Hardiman J dissenting would have gone further, striking down not merely the indeterminate coercive order but also the determinate three-month punitive order as well. In his view, the various orders evinced an unfortunate level of confusion on the important topic of the appellant’s imprisonment. Moreover, he declined to adopt the widen view of civil contempt which Fennelly J had derived from Shell E & P Ltd v McGrath and Dublin City Council v McFeely. In his view, it is essential

… in the public interest (and not simply to protect the rights of an individual), that there be a “meticulous observation of procedural justice” in such a case. The most important aspect of procedural justice is, as Fennelly J. put it [in McFeely] “In a case where the charge is that he is in breach of a court order, he should be told what the order is and how he is alleged to be in breach. It seems to me axiomatic that these procedures must be observed before the Court makes a finding that the person is in breach of the order”. The nature of this obligation to notify the person whose imprisonment is sought is that “the order allegedly breached should be indicated with absolute clarity and precision in the Motion for Attachment and Committal and the evidence alleged to establish breach of that order should be led in proper form after due and timely service of the motion…”.

… the assessment of the conduct of the proceedings in the High Court, and of the appellant’s complaints about them, must proceed on the basis that those proceedings were in the nature of a summary criminal trial conducted by a judge sitting alone. … Summary criminal trials for contempt are not a common form of litigation and when they do arise, they do not often take the form that this one did. That is because, as the reported cases show, the factual issues that arise in practice on an application for attachment and committal are usually very simple. … The present case is of quite a different nature.

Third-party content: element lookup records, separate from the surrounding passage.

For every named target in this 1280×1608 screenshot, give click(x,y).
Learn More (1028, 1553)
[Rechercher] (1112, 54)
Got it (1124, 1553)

For Hardiman J, Dunne J’s omnibus approach to the evidence adduced before her by the applicant bank was insufficiently meticulous, having regard to the needs of procedural justice in the context of a summary criminal trial. Worse, he held that she

… imposed an immediate custodial sentence on the appellant not for the purpose of appropriate punishment but for the principle purpose of putting pressure on his father, who was one of the other respondents, to comply with the course of orders which had been made against him. … That is not a legally recognised basis of a just sentence.

As between Fennelly and Hardiman JJ, there are important differences both of procedure and of substance. The procedural differences relate to how they regarded the facts as found by Dunne J and the procedures which she followed. The substantive differences relate to their conniptions of the contempt jurisdiction. In the event, the emerging wider view of civil contempt was affirmed by Fennelly J, and that is perhaps the most important issue to take from the judgments.

It is certainly an important one for Seán Quinn Snr. Recall that Dunne J gave him three months to comply with her orders. Just as his son’s three month determinate sentence was coming to an end, he was again before her ladyship to show cause why he should not be committed for contempt. He failed, and was jailed for nine weeks (Irish Times here and here | theJournal.ie here). As his son had done before him, he has begun to serve his sentence pending an appeal. Meanwhile, the bank is now seeking further orders agains this children. The Supreme Court’s decision in his son’s appeal, the first in their new gowns, is unlikely to be the last word on the Quinns’ contempt of court. As Paul MacMahon put it in his blogpost on that decision:

As Judge Hardiman says, the “litigation has been fought on both sides with extraordinary bitterness.” The Supreme Court’s ruling leaves many issues open, and we may expect more of the same as the case continues.